Lotusphere 2007 was probably the most upbeat and exciting event for Notes/Domino loyalists since the first two Lotusphere sessions (during December, 1993 and January, 1995).  While the pressure is still on IBM Lotus to deliver a timely and robust release of Notes/Domino 8.0 during the first half of 2007, the Notes/Domino-focused sessions at Lotusphere 2007 made it very clear that Notes/Domino is central to IBM’s enterprise communication/collaboration strategy, and that IBM Lotus has made very significant investments in and improvements to the product over the last several years.

Most significantly, the Notes 8.0 client is a radical improvement in user experience and capabilities.  The Notes 7.x product family is functionally powerful but somewhat stale, from a user experience perspective, as it mostly represented incremental changes to the Notes 4.0 model first released in 1996 (see IBM’s “The History of Lotus Notes and Domino” for more details on and screenshots of Notes releases 1.0 through 7.0).  Critically important for IBM, Notes 8.0 is likely to lead to significant information worker demand – i.e., to result in end users asking their information technology counterparts to upgrade to Notes 8.0 sooner rather than later.
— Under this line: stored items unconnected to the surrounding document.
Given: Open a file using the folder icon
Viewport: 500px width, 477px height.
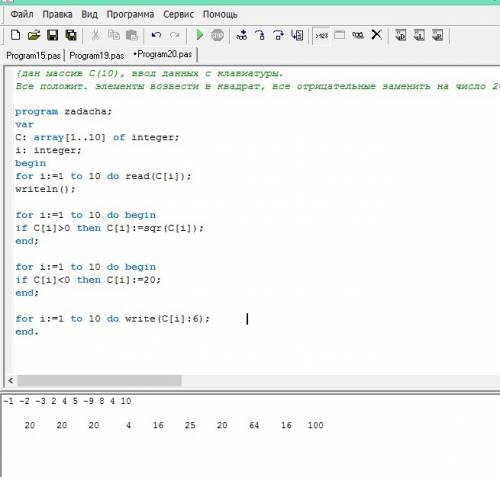Looking at the screenshot, I should tap(34, 35).
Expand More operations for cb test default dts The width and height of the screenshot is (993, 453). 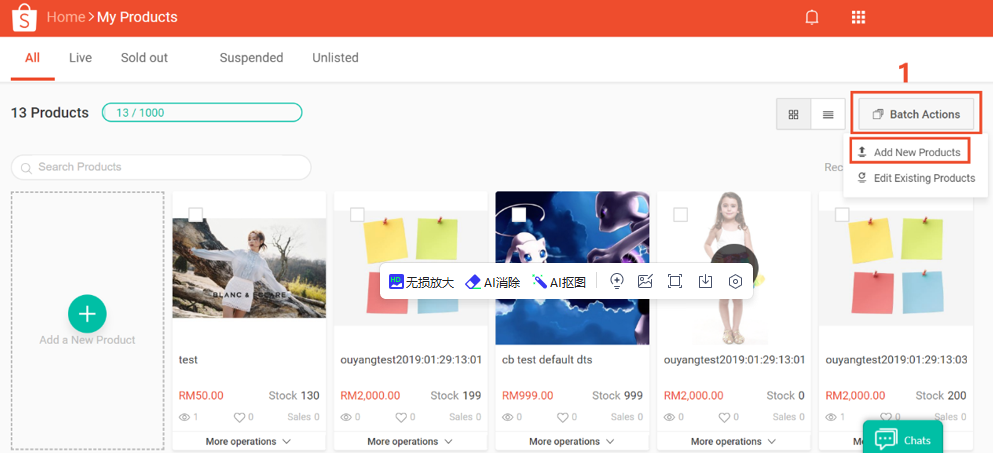[x=571, y=441]
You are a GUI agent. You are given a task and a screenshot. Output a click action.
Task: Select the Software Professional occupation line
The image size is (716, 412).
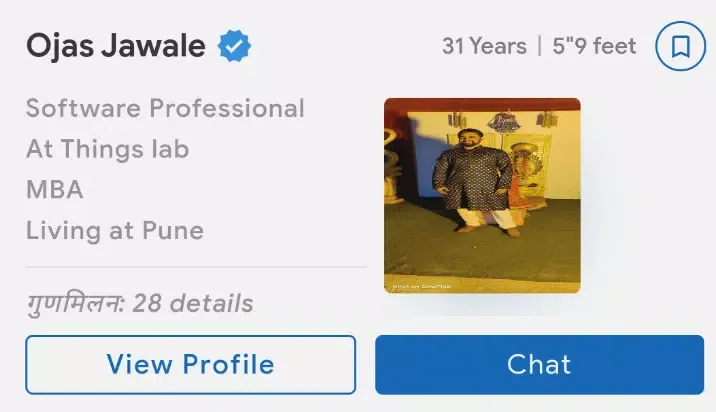[x=165, y=109]
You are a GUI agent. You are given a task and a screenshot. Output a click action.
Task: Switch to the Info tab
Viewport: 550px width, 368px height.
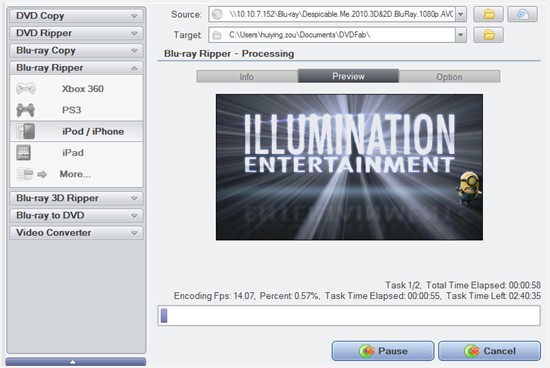247,76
From an application developer perspective, Notes 8.0 represents a considerable expansion of Notes as an application platform.  Notes has always offered a broad and integrated set of capabilities for communication/collaboration-focused domains, and Notes 8.0, building on the Eclipse Rich Client Platform (RCP), makes Notes useful for a much wider range of composite applications.  The Eclipse RCP can be considered an open and multi-platform alternative to Microsoft’s .NET Framework in many respects, and IBM has extended it (and weirdly named it Lotus Expeditor) as the platform foundation for Notes 8 as well as Sametime 7.5 and rich-client applications used in conjunction with WebSphere Portal. 

Notes 8 also includes IBM’s OpenOffice.org-derived “editors” for word processing, spreadsheets, and presentations.  Some organizations will find the editors to be useful alternatives to Microsoft Office applications, especially organizations requiring support for a mix of Linux, Mac, and Windows clients.  The editors are unlikely to restore IBM Lotus to anything close to the market position it enjoyed 15 years ago with Lotus SmartSuite, however.
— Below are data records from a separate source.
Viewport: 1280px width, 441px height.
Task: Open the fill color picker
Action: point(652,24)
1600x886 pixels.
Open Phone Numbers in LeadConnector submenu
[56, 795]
IBM still has room for improvement in its overall collaborative application development tool story, as it now offers Domino Designer, Lotus Component Designer (a new tool based in part on the recently-retired Workplace Designer), and some new tools such as the Composite Application Editor included with the Notes 8.0 client, but overall the picture is a vast simplification and improvement relative to IBM Lotus’s tools story of previous years. 

On the server side, Domino 8 offers considerable performance, storage, and administration improvements, and also expands the scope of Domino/DB2 integration.  Both Notes and Domino will also be available on a wide variety of 32- and 64-bit platforms, an important competitive differentiator relative to Microsoft SharePoint and Exchange.

Perhaps the most significant news for WebSphere Portal customers is the fact that Workplace is history.  IBM created considerable confusion by offering both WebSphere Portal and Workplace when the two product families had significant overlap, and now the remaining, relevant parts of what was Workplace have been sensibly subsumed into WebSphere Portal.  Developers focused on WebSphere Portal will also be able to exploit the Lotus Expeditor client for beyond-the-browser, rich-client application needs.  With Notes/Domino and WebSphere Portal both exploiting the same technologies and standards, it’s also much simpler to mix and match Notes/Domino and WebSphere Portal application elements and content.